Records from a data collection
────────
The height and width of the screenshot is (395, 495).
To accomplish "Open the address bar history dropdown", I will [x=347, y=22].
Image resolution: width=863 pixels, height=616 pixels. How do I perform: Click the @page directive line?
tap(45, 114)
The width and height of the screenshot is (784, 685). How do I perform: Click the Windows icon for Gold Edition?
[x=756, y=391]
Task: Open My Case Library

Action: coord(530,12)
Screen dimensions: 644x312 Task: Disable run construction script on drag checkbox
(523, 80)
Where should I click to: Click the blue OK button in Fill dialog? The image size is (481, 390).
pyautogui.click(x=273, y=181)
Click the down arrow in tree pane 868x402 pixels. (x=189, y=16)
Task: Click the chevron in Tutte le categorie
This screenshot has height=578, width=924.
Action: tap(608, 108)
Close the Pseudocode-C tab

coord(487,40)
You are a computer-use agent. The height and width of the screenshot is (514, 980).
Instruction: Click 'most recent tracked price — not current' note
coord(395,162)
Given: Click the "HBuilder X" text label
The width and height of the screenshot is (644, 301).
────────
### Task item
Each entry, from start to finish, must be restated exactly.

### Answer to this problem
The height and width of the screenshot is (395, 495).
To accomplish "Open the address bar history dropdown", I will [x=347, y=22].
Image resolution: width=863 pixels, height=616 pixels. How do I perform: Click the @page directive line?
tap(45, 114)
The width and height of the screenshot is (784, 685). How do I perform: Click the Windows icon for Gold Edition?
[x=756, y=391]
Task: Open My Case Library

Action: coord(530,12)
Screen dimensions: 644x312 Task: Disable run construction script on drag checkbox
(523, 80)
Where should I click to: Click the blue OK button in Fill dialog? The image size is (481, 390).
pyautogui.click(x=273, y=181)
Click the down arrow in tree pane 868x402 pixels. (x=189, y=16)
Task: Click the chevron in Tutte le categorie
This screenshot has height=578, width=924.
Action: tap(608, 108)
Close the Pseudocode-C tab

coord(487,40)
You are a computer-use agent. The height and width of the screenshot is (514, 980).
Instruction: Click 'most recent tracked price — not current' note
coord(395,162)
Given: Click the "HBuilder X" text label
The width and height of the screenshot is (644, 301).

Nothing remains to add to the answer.